▶ **Texto para revisar**
Los misioneros vuelven en verano. No todos ni por voluntad propia, sino obligados la inmensa mayoría. Ellas y ellos pululan estos días por sus lugares de origen o por las casas de donde salieron hace años. Quienes todavía tienen a sus padres, se acercan para pasar unos días con ellos, para acompañarles unas semanas en su vejez.
Pero aunque vuelven en verano, no conozco a ninguno que venga de buen grado de vacaciones. Aprovechan la estancia para hacer familia y se juntan a comer y recordar en torno a la mesa aquellos tiempos cuando apenas se barruntaba qué depararía el futuro. Hay casos, y no son pocos, donde en esa mesa compartida de veranos en el pueblo, al lado de los recuerdos crecieron las complicidades, gestándose un cordón invisible de solidaridad capaz de hacer brotar desde un rinconcito de España el agua en alguna semidesértica aldea subsahariana.
Podría dar nombres, pero se enfadarían. No están hechos –ni hechas– para el relumbrón. Por eso solo citaré a Franco Cellana, un misionero italiano de la consolata a quien conocí y admiré en los slums de Nairobi, y cuya muerte acabo de conocer. Solo pudieron llevarle a Italia cuando era muy tarde para su enfermedad, pero demasiado pronto para su espíritu, que se ha quedado rezagado con los niños de la calle. Franco, que iba a Italia lo indispensable, era capaz de hablar de la belleza de sus rincones mientras enseñaba con paso enérgico los recovecos de un infierno de hojalata en el corazón de África. Su testimonio es el que mejor entienden quienes siguen viendo en los creyentes a seres apegados a los mitos.
Como saber que esa religiosa, que también ha vuelto este verano, ha dicho que no a un tratamiento para una enfermedad que la va minando inexorablemente, porque eso significaría tener que quedarse. Quienes se pregunten por el rostro de Dios, lo encontrarán, en este caso, en una de sus hijas. Sin más aditivos.

▶ **Consigna**
Cita sin cambios el pasaje del texto sobre los misioneros que empieza en las palabras "Pero aunque vuelven" y termina después de "semidesértica aldea subsahariana.".

▶ **Sección de datos**

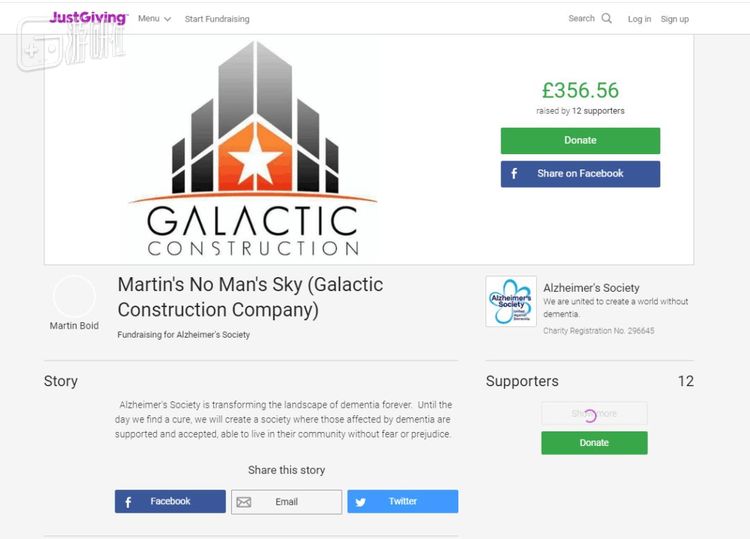Click the Share on Facebook button
The width and height of the screenshot is (750, 539).
click(x=580, y=174)
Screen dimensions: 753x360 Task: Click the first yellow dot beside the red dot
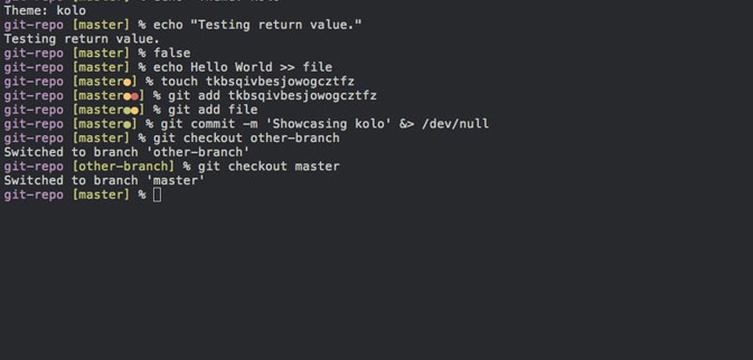(127, 97)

▶ **Resultado del ejercicio**
Pero aunque vuelven en verano, no conozco a ninguno que venga de buen grado de vacaciones. Aprovechan la estancia para hacer familia y se juntan a comer y recordar en torno a la mesa aquellos tiempos cuando apenas se barruntaba qué depararía el futuro. Hay casos, y no son pocos, donde en esa mesa compartida de veranos en el pueblo, al lado de los recuerdos crecieron las complicidades, gestándose un cordón invisible de solidaridad capaz de hacer brotar desde un rinconcito de España el agua en alguna semidesértica aldea subsahariana.